Silvia C.S.P. Martinson
Traducido al español por Pedro Rivera Jaro
Había un hombre que conocí hace muchos años. Era una persona alegre, inteligente, perspicaz y muy observadora. Ya era mayor. Durante su vida tuvo muchísimas experiencias.
A pesar de su edad, todavía tenía buen aspecto, lo que de alguna forma lo hacía atractivo para las mujeres. Y realmente eran ellas quienes más lo atraían y llamaban su atención.
Se llamaba Juan.
Supuestamente, Juan era un nombre muy común en aquella época, dado que el rey de entonces también se llamaba así, pero con una gran diferencia: nuestro Juan no era rey y tampoco pretendía serlo, a pesar de saber manejar muy bien sus cuentas y economías. Vivía en España.
Juan había estado casado muchas veces debido a su inevitable predilección por las mujeres, lo que hacía que no permaneciera mucho tiempo con ninguna.
Pues bien, nuestra historia comienza con Juan, pero no termina con él.
En un paseo matutino, me narró entre risas una historia, de entre las muchas que vivió, que me pareció hilarante y que ahora relataré en estas pocas líneas.
Juan fue un alto ejecutivo de una empresa y, como ejercía un cargo de dirección, tenía contacto con los demás empleados, lo que incluso le permitía escuchar sus llamadas telefónicas, digamos, más personales.
Entonces, Juan me contó que un empleado suyo recibía diariamente en la oficina llamadas de su esposa, quien estaba en casa y acostumbraba darle órdenes y también reprenderlo por teléfono. Este hombre se llamaba Andrés.

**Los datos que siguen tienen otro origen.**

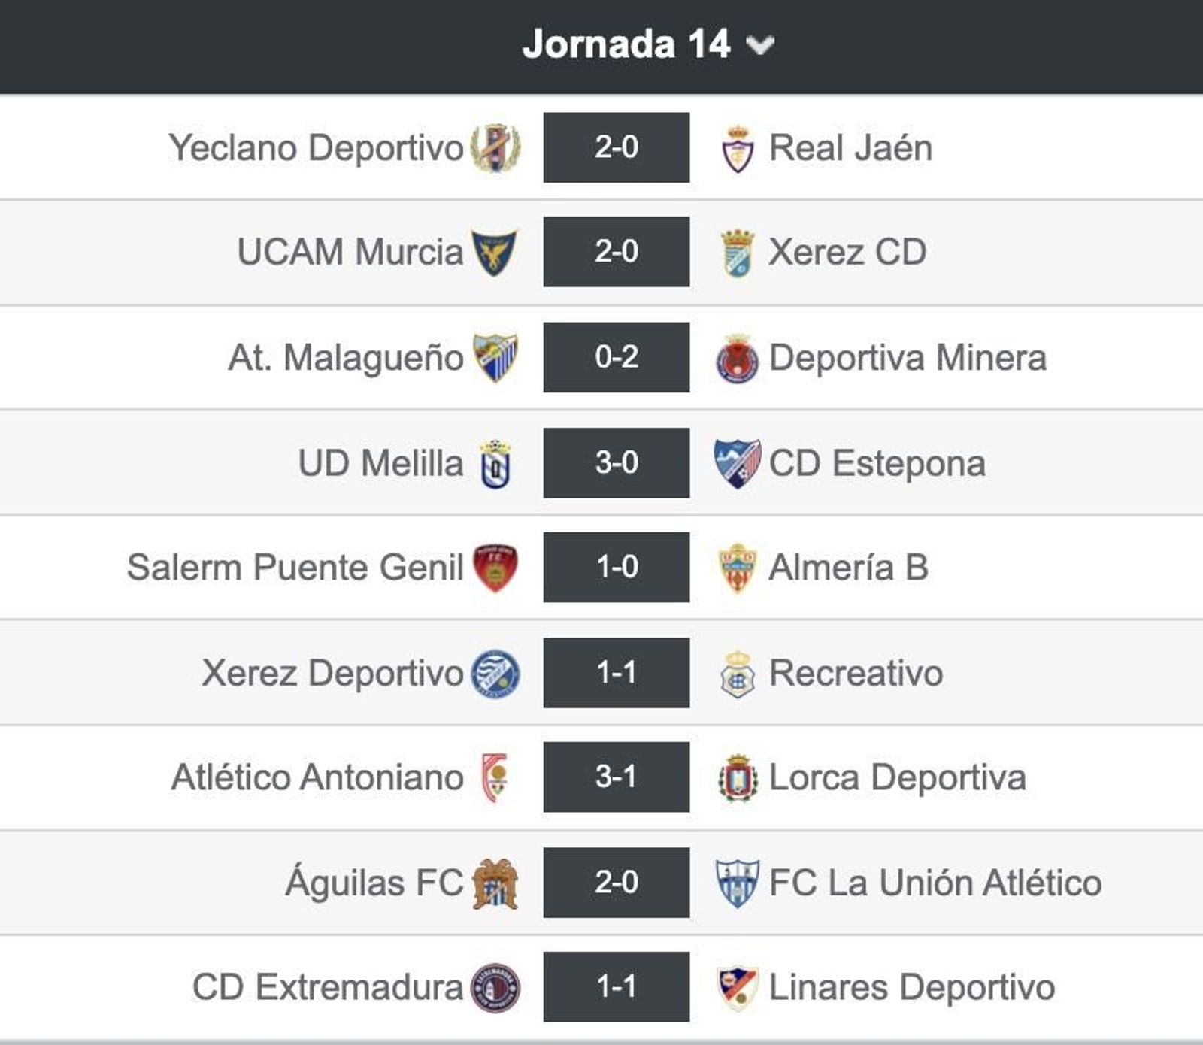Open the Xerez Deportivo vs Recreativo score
This screenshot has width=1203, height=1045.
tap(615, 671)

Cuando el teléfono sonaba para Andrés y él verificaba que era su esposa, bajaba la cabeza, permanecía callado y con una expresión de sumisión. Movía los brazos como si estuviera asintiendo a todo lo que ella le decía.
En la oficina, todos ya estaban acostumbrados a su manera servil de acatar las órdenes de su esposa, y entre ellos intercambiaban miradas burlonas y sonrisas disimuladas.

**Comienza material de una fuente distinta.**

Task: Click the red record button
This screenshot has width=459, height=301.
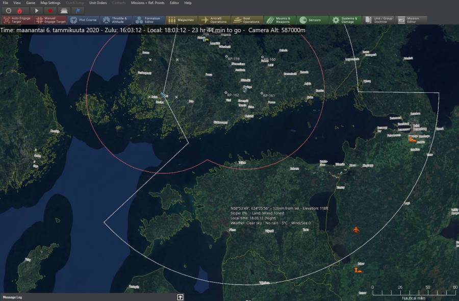Action: (50, 10)
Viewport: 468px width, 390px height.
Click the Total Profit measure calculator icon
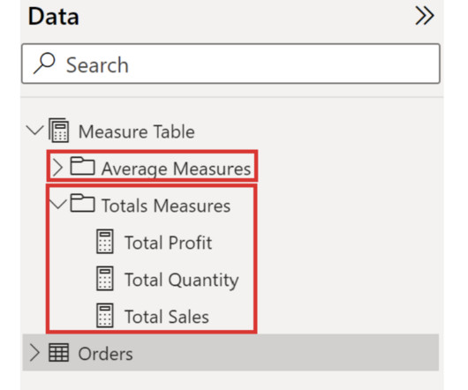[105, 242]
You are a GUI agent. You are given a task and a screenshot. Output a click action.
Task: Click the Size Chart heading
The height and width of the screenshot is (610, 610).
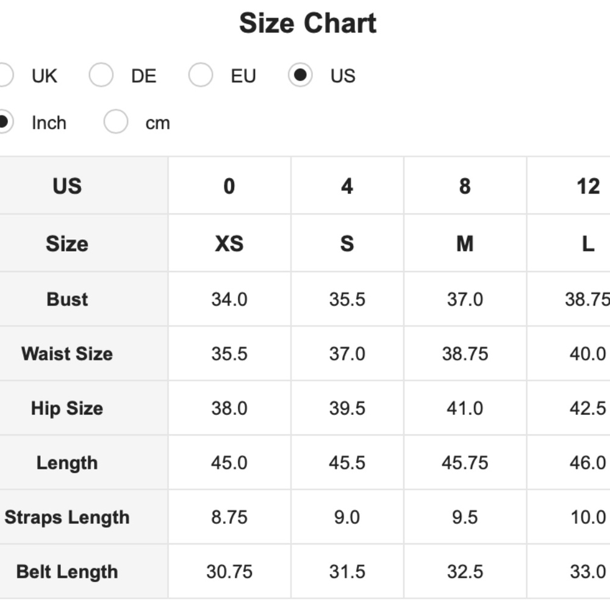[307, 24]
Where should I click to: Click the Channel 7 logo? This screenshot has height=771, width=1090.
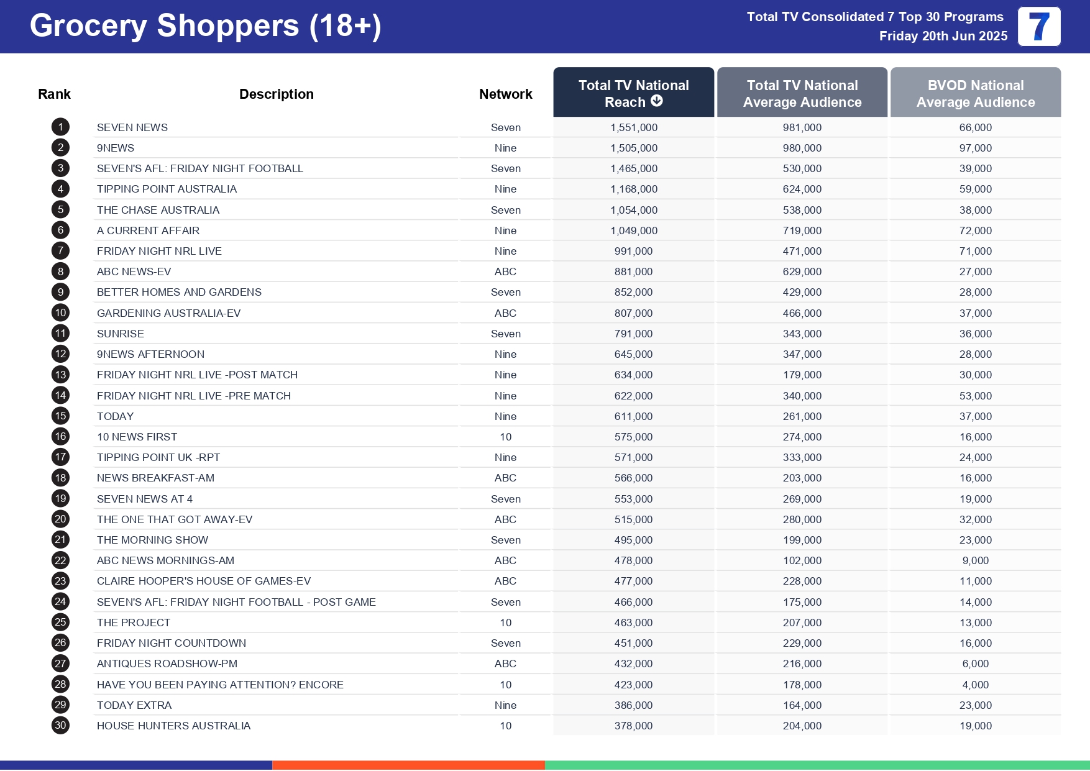coord(1038,27)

Sin embargo, al terminar la llamada, Andrés se transformaba, se convertía en otro hombre y, para que todos lo escucharan, decía en voz alta y firme, como si aún estuviera hablando con ella, aunque ya no hubiera nadie en la línea:
—¡Ana (Ana era su nombre), tú sabes que en nuestra casa el que manda soy yo!

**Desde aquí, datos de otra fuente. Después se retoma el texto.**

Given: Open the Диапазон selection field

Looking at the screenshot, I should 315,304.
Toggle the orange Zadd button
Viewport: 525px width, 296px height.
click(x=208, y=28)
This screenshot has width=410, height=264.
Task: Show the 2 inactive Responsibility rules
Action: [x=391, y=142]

¡Cállate! ¡No me molestes ni me contradigas!
¡Mujer molesta e imprudente!
¿No ves que estoy en el trabajo y no puedo estar a tu disposición, criatura infeliz?
¡Cuando llegue a casa, te castigaré como mereces!
¡Corto ahora la llamada, tengo que trabajar!
Juan me contó, entre carcajadas, que en la oficina, después de esta escena cómica que ocurría casi a diario, los hombres, irónicamente y con sarcasmo, aplaudían a Andrés, elogiando entre risas lo valiente que era.
Sí, en verdad muy valiente... cuando el teléfono ya estaba colgado.